Public records make it clear that the EPA felt the city of Sacramento, in pushing the channelization of Laguna Creek, was fronting for developers, in anticipation of much larger development projects than the one then under consideration. "It is clear that the flood control is being sized and configured to account for large planned developments upstream," EPA official Tom Yocum wrote in a September 1987 internal memo. The EPA's opposition seemed absolute, and its environmental concerns were backed by the United States Fish and Wildlife Service and the California Department of Fish and Game, both of which objected to destroying the habitats of the giant garter snake and an array of vernal pool crustaceans.

The environmental objection that seemed most difficult to overcome involved wetlands. The EPA contended that the vernal pools were a type of wetlands that could not be "replaced" with artificial pools. And, the EPA said, federal law simply, absolutely prohibited the destruction of these wetlands to create housing. The city and the Corps of Engineers felt otherwise, and there was a period of bureaucratic jousting about when wetlands could and could not be "taken" for development.

And then, before dueling bureaucrats could further muddle the matter, two relatively subterranean events occurred.

On Aug. 31, 1987, then-U.S. Rep. Vic Fazio, a Sacramento Democrat, telephoned Judith Ayres, then-regional EPA administrator. Fazio told Ayres he was "in favor" of the floodway project. He said he was "interested" in the EPA "reaching a resolution" of the matter, according to notes of the conversation kept by the EPA. He probably did not need to remind Ayres that, as a member of both the House Appropriations Committee and the Interior Committee, he held tremendous sway over the EPA's budget.

Vic Fazio -- one of the most powerful politicians in California -- was a state assemblyman before he won his congressional seat in 1978. For nearly two decades, Fazio and Assembly Speaker Willie Brown were among California's leading Democratic Party strategists and fund-raisers. Together, they fought many bloody redistricting wars against Republicans; and Fazio even gave up much of his safe district in 1981 to save the almost-ruined career of Willie Brown's closest ally, John Burton. Fazio, now a lobbyist with Clark & Weinstock of Washington, D.C., did not return repeated phone calls. But Stan Hazelroth, a former aide to Fazio who was also a consultant for the North Laguna Creek developers, remembers that he -- and agents of Live Oak Associates II -- repeatedly asked Fazio's office to weigh in with the EPA to allow the flood control project on North Laguna Creek. Hazelroth says that he also lobbied people in the state Assembly to get the state agencies to drop their opposition to the project.

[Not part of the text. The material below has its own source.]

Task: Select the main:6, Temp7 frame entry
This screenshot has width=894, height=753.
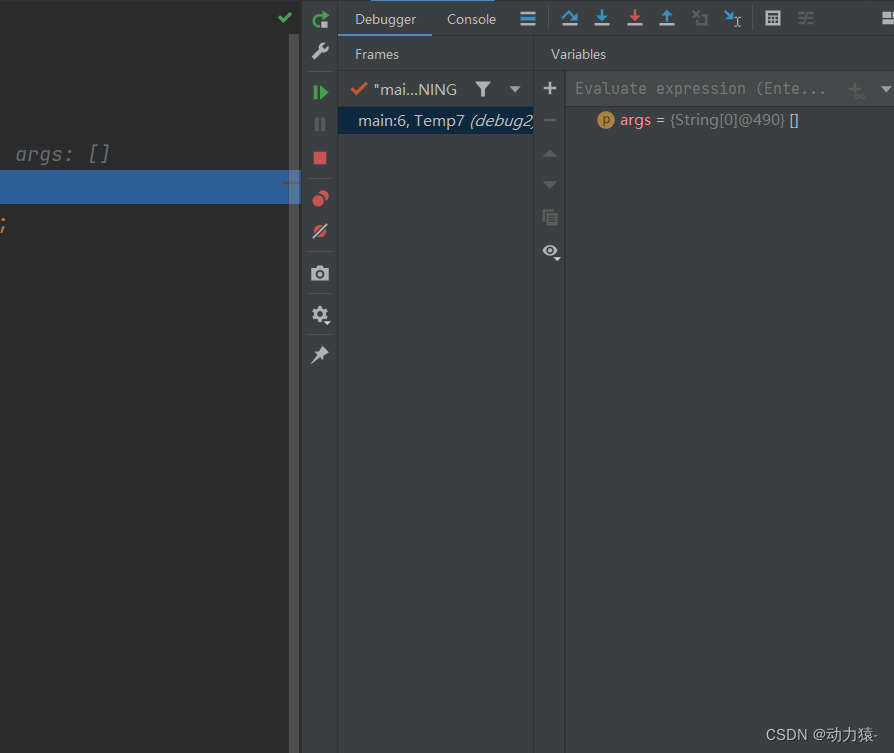Action: (x=435, y=120)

One month after Fazio's call to the EPA, Kenneth Tune's WPT Group, which had struggled unsuccessfully for years to entitle its land, arranged to sell the prime portions of its North Laguna Creek property to Live Oak Associates II for $3.7 million.

And within days of the sale, the EPA, which had been so adamantly against any development of the area, capitulated completely. And after the federal environmental agency agreed to the Laguna Creek flood control project, the California Department of Fish and Game and the United States Fish and Wildlife Service froze their opposition to it. Bulldozers hit the creek bed, and FEMA removed Laguna Creek from the flood plain.

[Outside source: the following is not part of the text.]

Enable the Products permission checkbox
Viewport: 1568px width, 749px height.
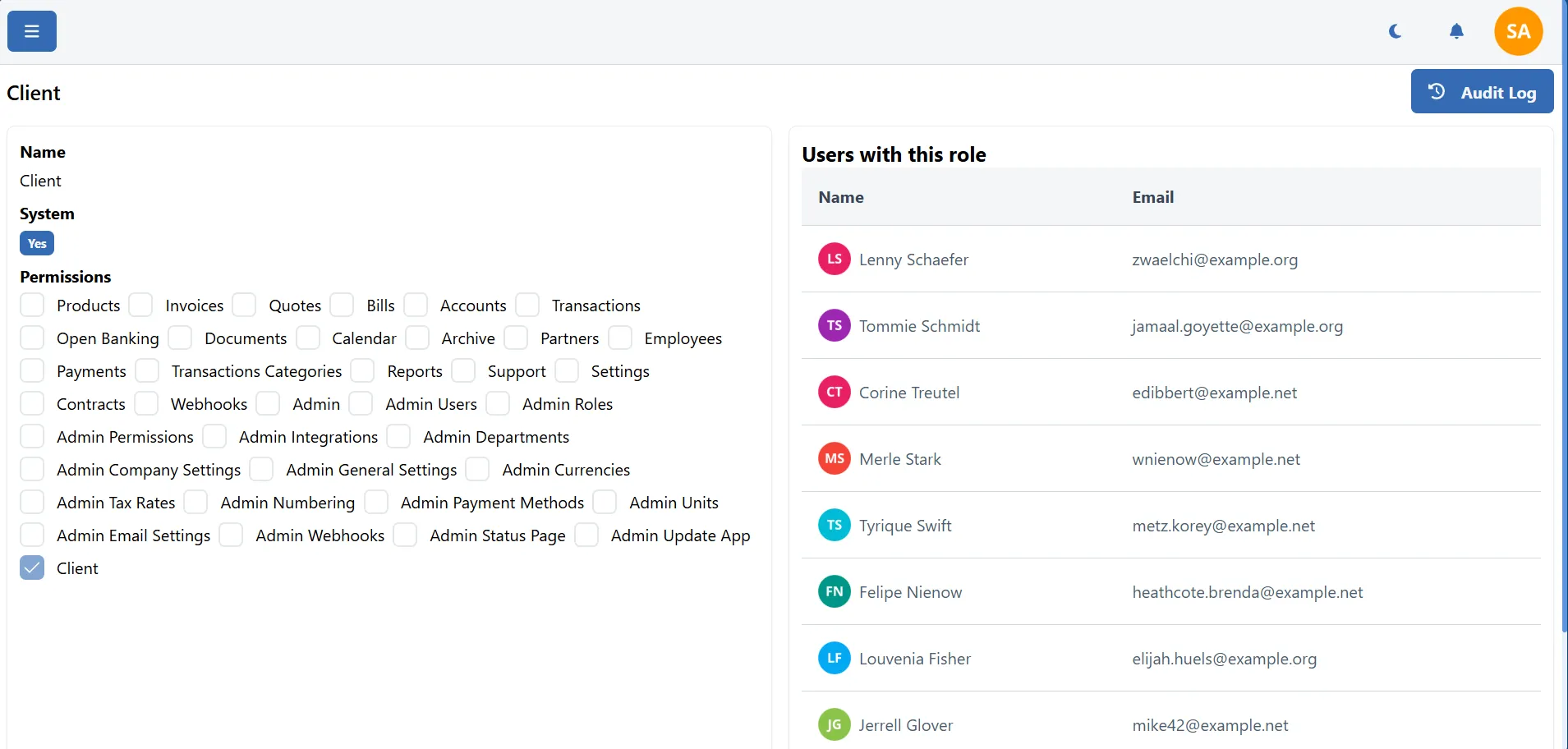click(x=32, y=306)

Almost like magic, Live Oak Associates II became the master developer of a hot new development property: North Laguna Creek.

Starting in 1988, the Sacramento City Council spent $16 million to construct the floodway for North Laguna Creek. But Sacramento did much more than dredge the creek, and take most of Live Oak II's land out of the flood plain. The city's Department of Public Works also built three major roads inside the development, connecting it to the world at large. It was against city policy to do this, but exceptions were made.